> **ENTRIES SHOWN**
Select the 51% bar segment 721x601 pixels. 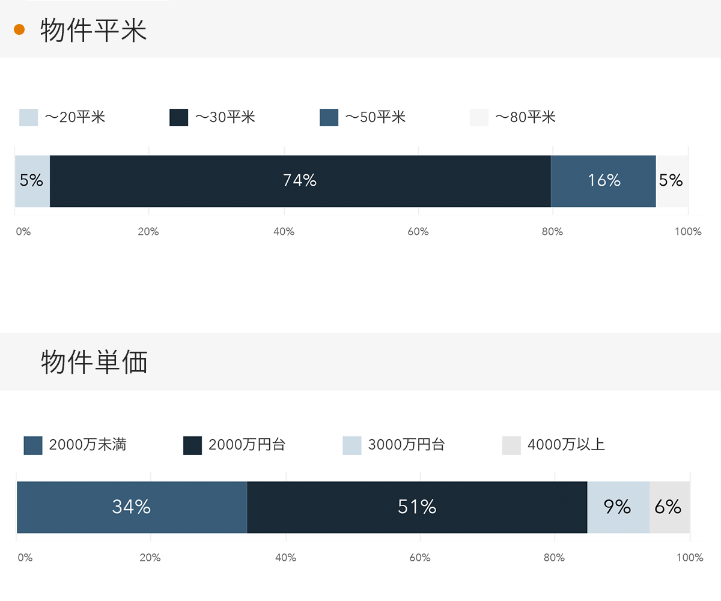[417, 507]
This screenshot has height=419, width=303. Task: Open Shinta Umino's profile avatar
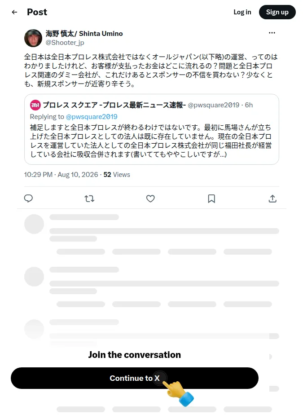pyautogui.click(x=33, y=38)
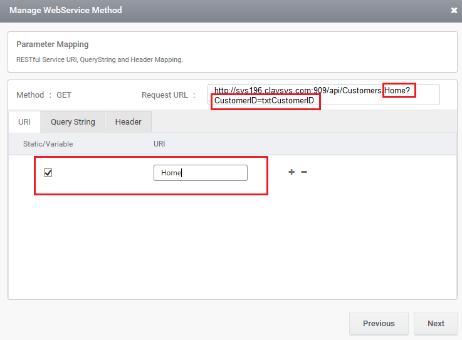Click the RESTful Service URI description text
Screen dimensions: 462x340
click(x=100, y=59)
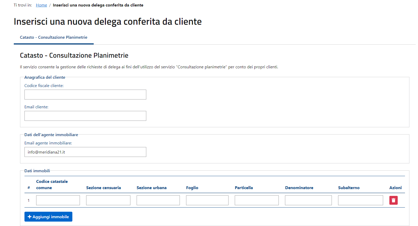This screenshot has height=226, width=418.
Task: Focus the Email cliente field
Action: (85, 116)
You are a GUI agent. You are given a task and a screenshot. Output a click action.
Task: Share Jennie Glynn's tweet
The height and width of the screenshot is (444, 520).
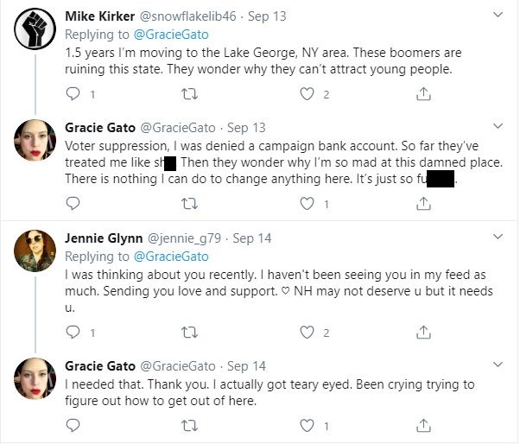pos(422,332)
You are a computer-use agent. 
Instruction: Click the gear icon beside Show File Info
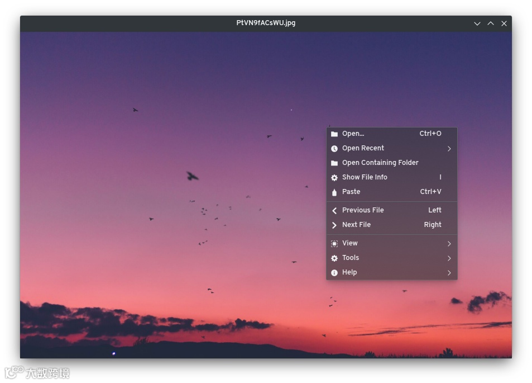[x=334, y=177]
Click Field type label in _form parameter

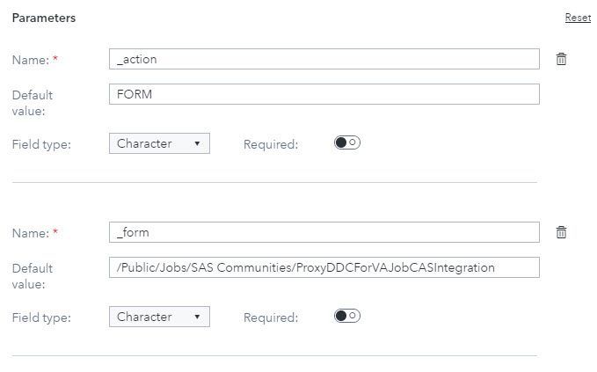point(41,317)
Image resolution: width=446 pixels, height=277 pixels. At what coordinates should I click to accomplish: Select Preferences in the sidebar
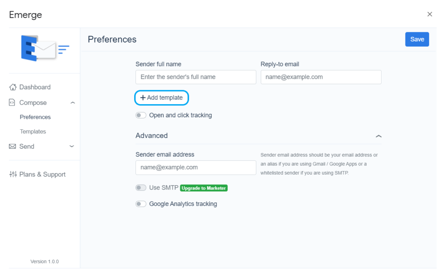tap(35, 117)
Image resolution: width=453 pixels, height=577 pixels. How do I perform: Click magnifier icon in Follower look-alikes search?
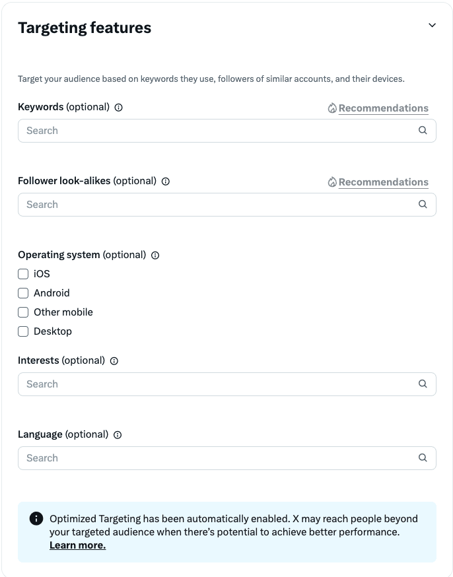point(423,205)
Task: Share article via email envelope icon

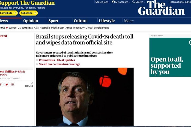Action: 13,84
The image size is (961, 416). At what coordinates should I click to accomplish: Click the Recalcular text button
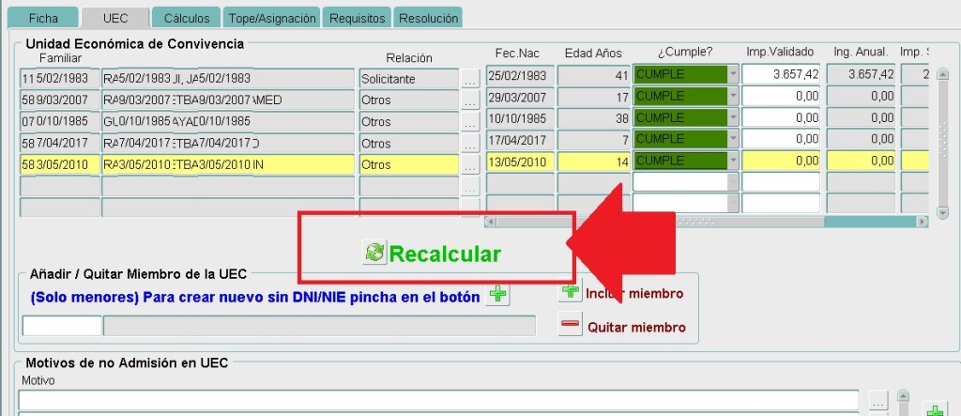445,254
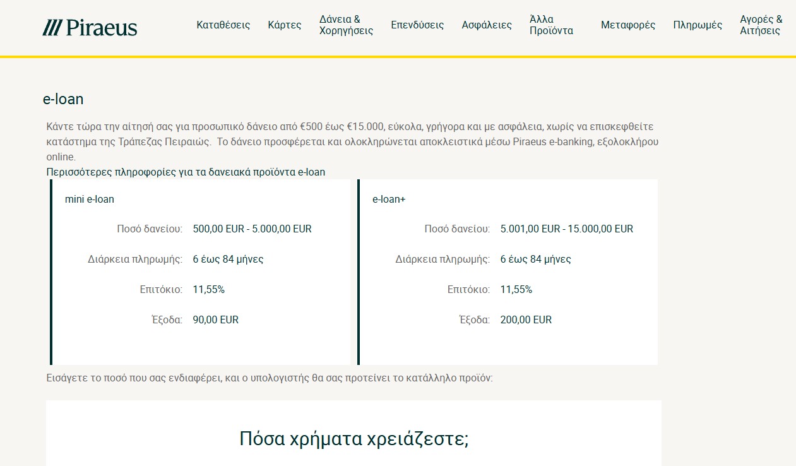The image size is (796, 466).
Task: Click the 500,00 EUR - 5.000,00 EUR amount
Action: click(x=252, y=229)
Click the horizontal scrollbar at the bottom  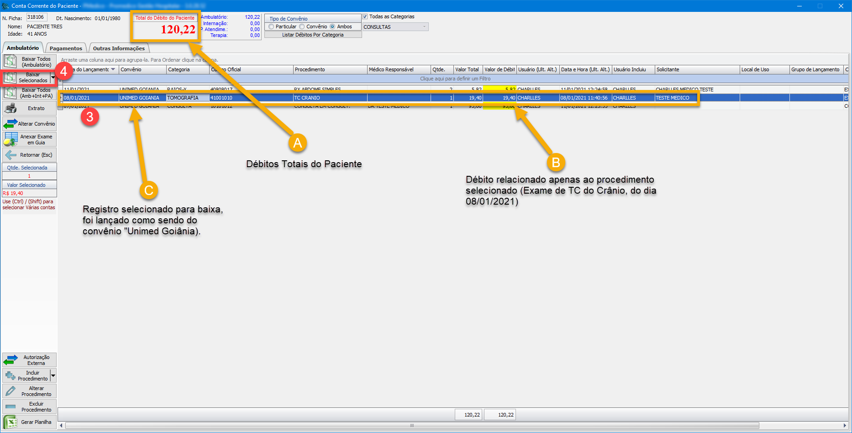point(411,426)
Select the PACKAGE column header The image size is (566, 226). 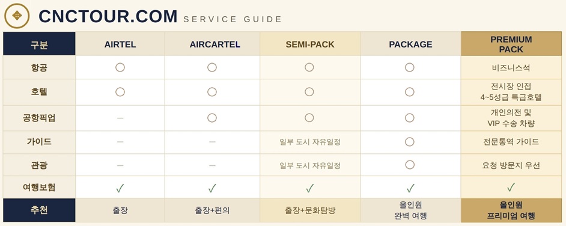pyautogui.click(x=411, y=44)
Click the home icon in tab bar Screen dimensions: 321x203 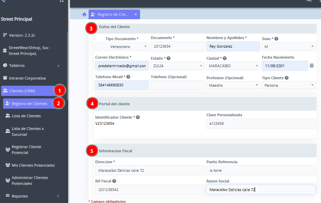[84, 14]
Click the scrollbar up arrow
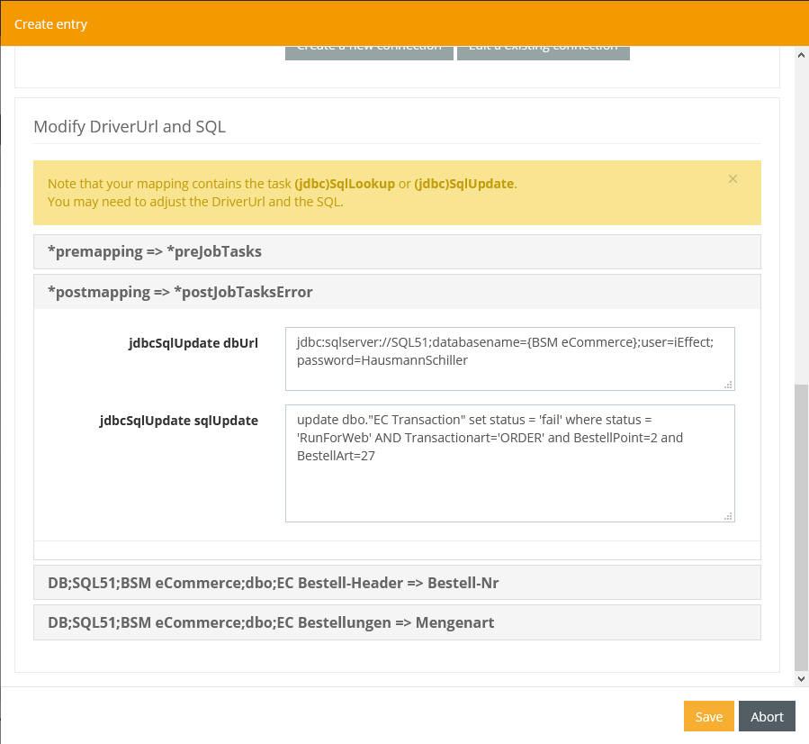 point(801,55)
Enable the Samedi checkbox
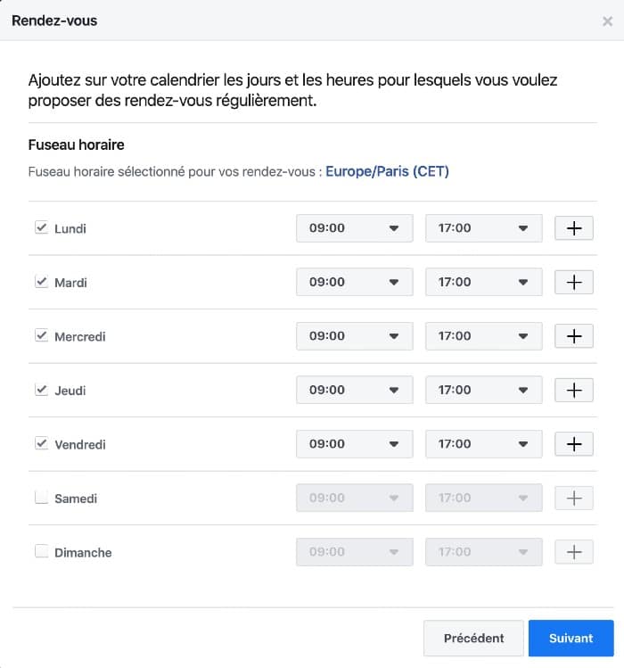624x668 pixels. click(41, 498)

> **TO DO**
Could you report every line of the material that contains the string "agent"?

> **EXPECTED ANSWER**
You are a GUI agent. You are given a task and a screenshot. Output a click action.
You are a computer-use agent. 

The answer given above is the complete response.